Ora l’occasione di un cambiamento obbligato può così dar agio a innovazioni sugli strumenti volti a realizzare ottimi luoghi di lavoro anche per le donne e per le madri, per esempio estendendo le best practice identificate come virtuose nel Best Workplaces Italia 2020. Dove, come si è visto, è stato possibile, anche in aziende di non grandissime dimensioni, creare servizi dopo scuola che siano realmente rispondenti alle esigenze delle donne, grazie a processi di compartecipazione delle lavoratrici nella definizione delle politiche aziendali.

Certamente sarà necessario ancora molto lavoro in proposito perché, se la piena inclusione femminile è tanto auspicabile da essere presente nell’Agenda 2030 per lo sviluppo sostenibile (Goal 5 per il raggiungimento dell’uguaglianza di genere), la misurazione dell’avanzamento nel raggiungimento dei SDGs stessi mostra che, in media, i Paesi OCSE sono ancora lontani dagli obiettivi legati alle disuguaglianze (partecipazione e leadership femminile) e alla sicurezza (violenza contro le donne) e l’Italia ha raggiunto finora solo 12 dei 105 target previsti dall’Agenda 2030 delle Nazioni Unite secondo le rilevazioni OECD[12].

Si può quindi concludere che un’organizzazione del lavoro che consenta di coniugare maternità e professione è una delle sfide del futuro e l’auspicio è che, tra un anno, nella prossima Best Workplaces Italia, si possa già vederne molti nuovi modelli positivi.

 

Eleonora Maglia, PhD in Economics e Master in IT; Ricercatrice per il Centro di ricerca e documentazione Luigi Einaudi; Giornalista per Il Sole 24 Ore (contributor di Econopoly-Numeri, idee e progetti per il futuro); Membro dello Spin-off per l’Innovazione sociale di CSV Insubria, dirige l’Osservatorio per l’analisi del gender gap nelle professioni.

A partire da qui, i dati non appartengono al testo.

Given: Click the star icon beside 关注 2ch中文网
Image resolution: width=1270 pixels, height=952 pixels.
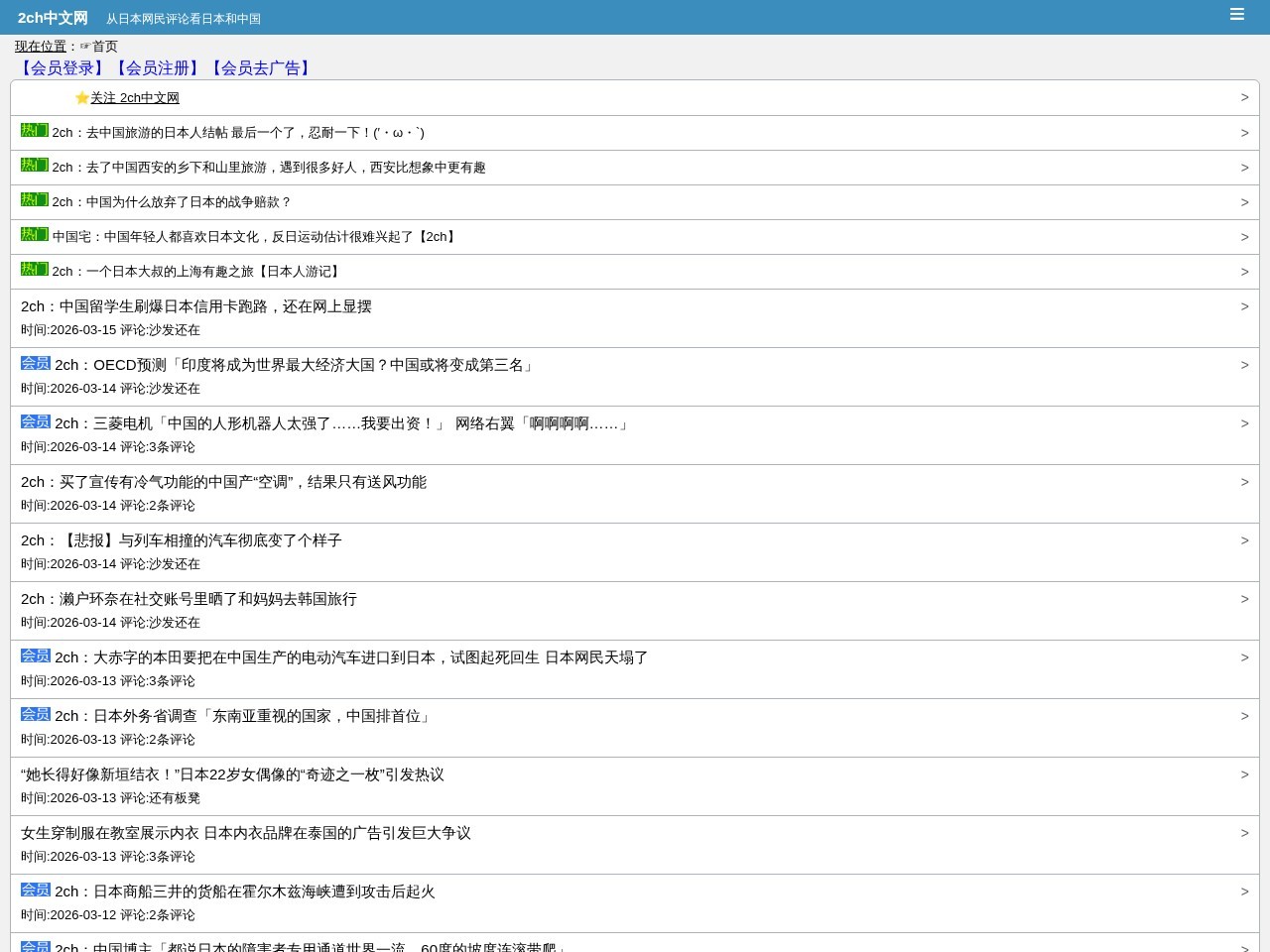Looking at the screenshot, I should 81,97.
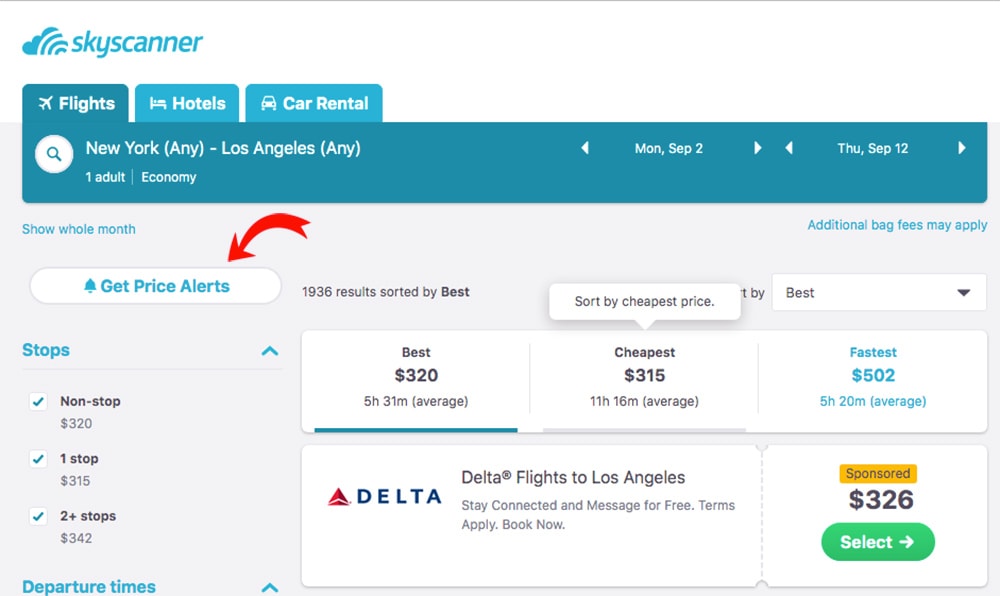The width and height of the screenshot is (1000, 596).
Task: Uncheck the 2+ stops option
Action: [37, 516]
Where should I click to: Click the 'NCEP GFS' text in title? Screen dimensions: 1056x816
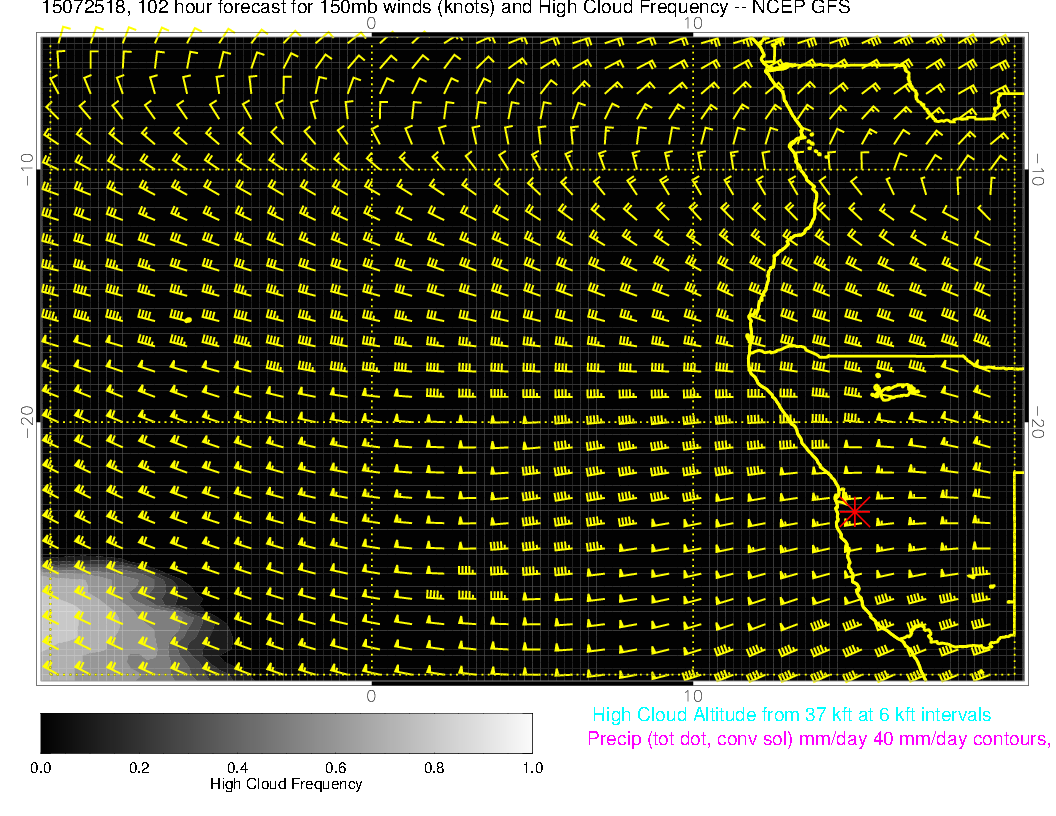(x=814, y=8)
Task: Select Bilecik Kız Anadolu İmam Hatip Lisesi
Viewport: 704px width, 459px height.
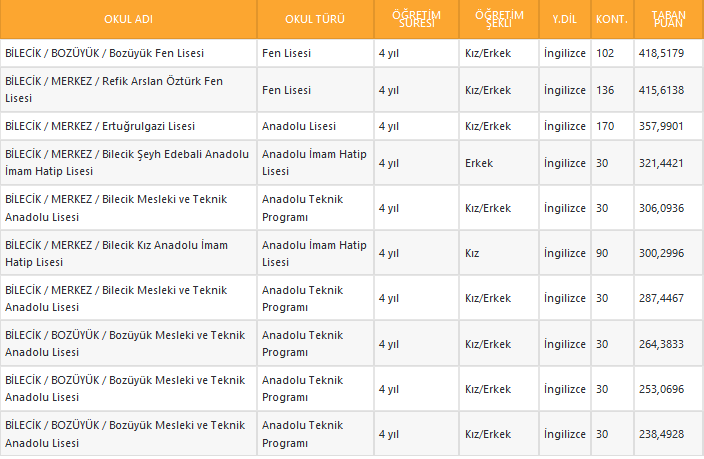Action: pyautogui.click(x=116, y=253)
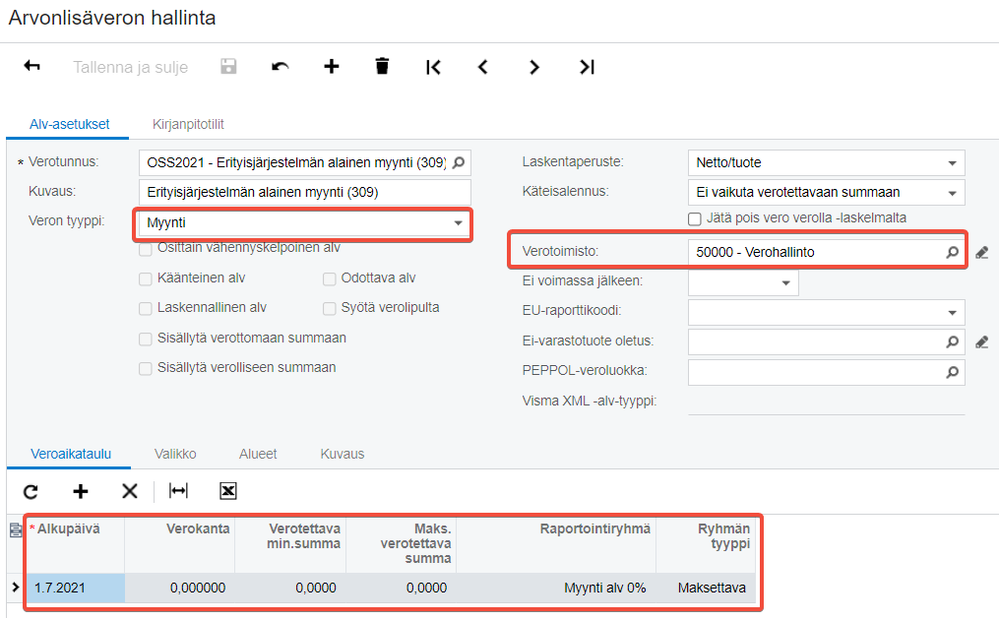Open the Käteisalennus dropdown

pyautogui.click(x=950, y=192)
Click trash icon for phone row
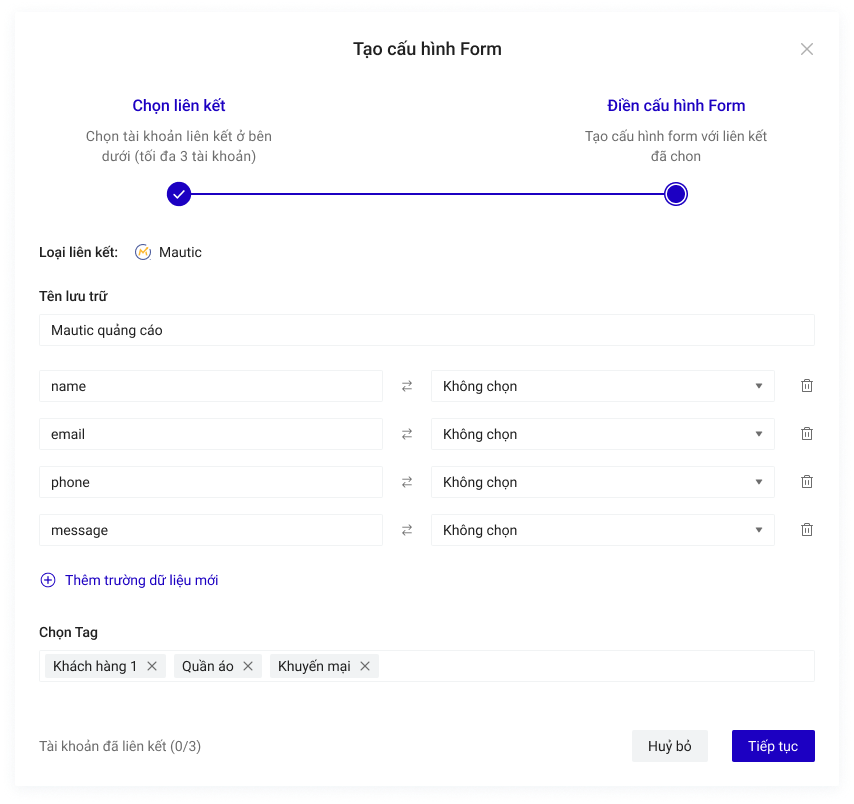The width and height of the screenshot is (854, 804). [806, 482]
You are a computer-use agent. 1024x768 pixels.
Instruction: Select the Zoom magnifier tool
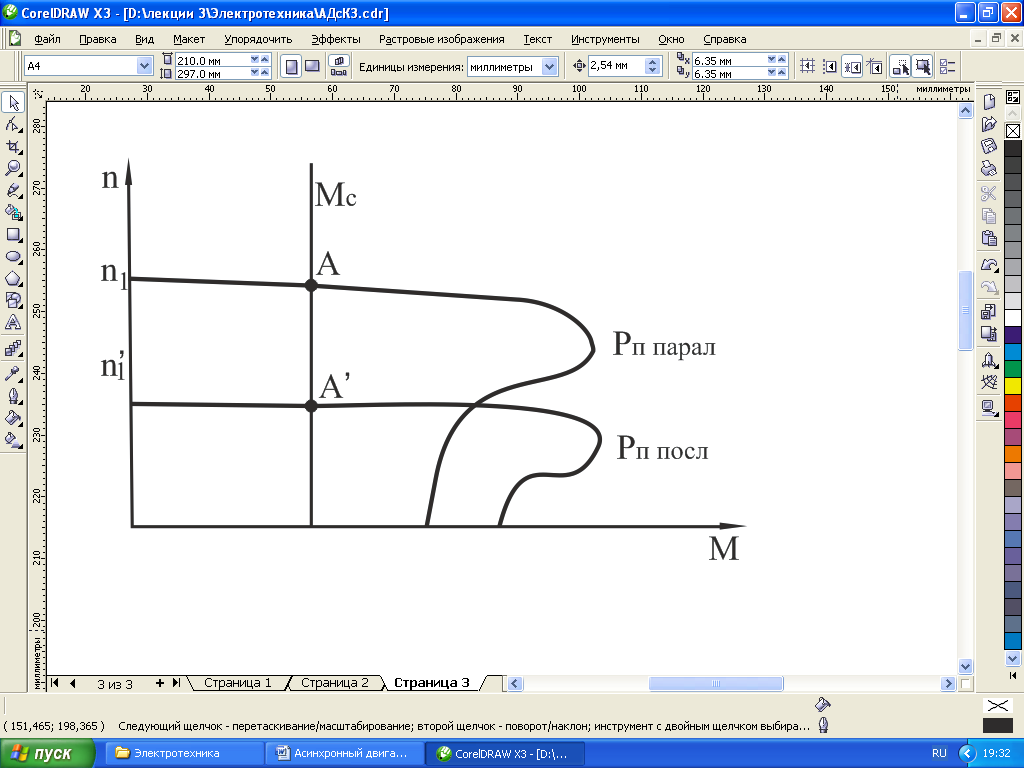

[1] D. Ariely, Payoff. The Hidden Logic That Shapes Our Motivation, New York, Simon Schuster, 2016.

[2] «Classifica Best Workplaces Italia 2020», Great Place to Work, 2020.

[3] Eu-silc, Indagine sul reddito e le condizioni di vita, 2018.

[4] Istat, Indagine sulla sicurezza dei cittadini, 2016.

[5] European Commission, The Gender Pay Gap Situation in the EU, 2019.

[6] V. Casali, Valorizzare le diversità nell’impresa. Verso cantieri di innovazione sociale, Sviluppo & Organizzazione, 272, 2016, pp. 17-30

[7] Ispettorato nazionale del lavoro, Relazione annuale sulle convalide delle dimissioni e risoluzioni consensuali delle lavoratrici madri e dei lavoratori padri, 2019.

[8] BMJ Global Health, Sex, gender and Covid-19: Disaggregated data and health disparities, 2020.

[9] Global Health 50/50, Resources on gender and secondary impacts of the Covid-19 pandemic, 2020.

[10] Istituto Superiore di Sanità, Differenze di genere in Covid-19, 2020.

[11] Comitato di esperti in materia economica e sociale, Iniziative per il rilancio «Italia 2020-2022», 2020.

[12] Asvis, L’Italia e gli obiettivi di sviluppo sostenibile. Rapporto 2019, 2019; OECD, Measuring Distance to the SDG Target, 2019.